**WHAT THIS TASK INVOLVES**. Nothing in the records may be left out or reworded; return them exactly.

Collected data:
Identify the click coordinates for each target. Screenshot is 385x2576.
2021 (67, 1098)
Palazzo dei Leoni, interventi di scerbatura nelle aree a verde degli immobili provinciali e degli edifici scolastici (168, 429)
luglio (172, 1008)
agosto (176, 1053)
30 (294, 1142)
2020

**ANSWER SPACE**.
Identify the click coordinates for each target. Screenshot is 385x2576.
2021 (67, 1098)
Palazzo dei Leoni, interventi di scerbatura nelle aree a verde degli immobili provinciali e degli edifici scolastici (168, 429)
luglio (172, 1008)
agosto (176, 1053)
30 (294, 1142)
2020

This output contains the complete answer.